Guro Ric, the master of classical Arnis, did a good job of providing a sampler of his specialty. 

Guro Gary mixed BJJ, Grappling, Silat and Modern Arnis plus loads of law enforcement experience in his session. It was awesome.

I can't wait till next year's event.


----------



## Dan Anderson (May 6, 2004)

Andrew,

Congratulations on a successful event!

Yours,
Dan Anderson


----------



## arnisador (May 8, 2004)

Thanks for the great review! Sounds like they showed some interesting stuff.


----------



## Andrew Evans (May 10, 2004)

Thanks for the kind words. 

Before anyone provides friendly advice about not overtraining, I want to add that while I lift weights, run, and practice well into the night; I don't do them all on the same day. I even used the couple of days before the seminar to rest and load up on carbos. 

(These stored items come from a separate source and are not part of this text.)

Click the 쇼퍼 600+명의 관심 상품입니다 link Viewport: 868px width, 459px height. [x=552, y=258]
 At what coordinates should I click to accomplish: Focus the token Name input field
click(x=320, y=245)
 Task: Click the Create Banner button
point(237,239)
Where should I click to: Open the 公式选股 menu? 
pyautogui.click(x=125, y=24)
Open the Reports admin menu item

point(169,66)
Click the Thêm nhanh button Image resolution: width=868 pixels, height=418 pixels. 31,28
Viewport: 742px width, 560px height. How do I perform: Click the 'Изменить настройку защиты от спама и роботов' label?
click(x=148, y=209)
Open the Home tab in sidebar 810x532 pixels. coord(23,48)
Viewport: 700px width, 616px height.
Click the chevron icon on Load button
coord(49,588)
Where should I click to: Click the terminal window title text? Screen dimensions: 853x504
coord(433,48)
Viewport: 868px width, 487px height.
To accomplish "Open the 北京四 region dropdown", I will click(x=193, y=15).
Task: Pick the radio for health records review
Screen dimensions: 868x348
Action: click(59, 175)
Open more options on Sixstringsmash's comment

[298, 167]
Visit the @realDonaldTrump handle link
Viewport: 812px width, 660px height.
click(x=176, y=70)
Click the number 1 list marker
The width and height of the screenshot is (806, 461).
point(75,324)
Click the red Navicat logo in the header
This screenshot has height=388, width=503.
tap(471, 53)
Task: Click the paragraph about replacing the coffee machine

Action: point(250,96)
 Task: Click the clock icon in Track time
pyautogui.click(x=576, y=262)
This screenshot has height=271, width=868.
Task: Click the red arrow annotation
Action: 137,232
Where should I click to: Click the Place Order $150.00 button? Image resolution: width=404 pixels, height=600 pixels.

The point I am trying to make is that no matter how ready you are for Dr. Presas, he will blow you away!

Dr. Presas has a lot to offer. In addition to the advanced material, he is strict on having good form, techniques, blocks, paying attention to details, clean strikes, building a strong foundation, etc. Now that Dr. Presas has helped me in many areas, I can actually spot some bad techniques of those who have been practicing way longer than I have.


----------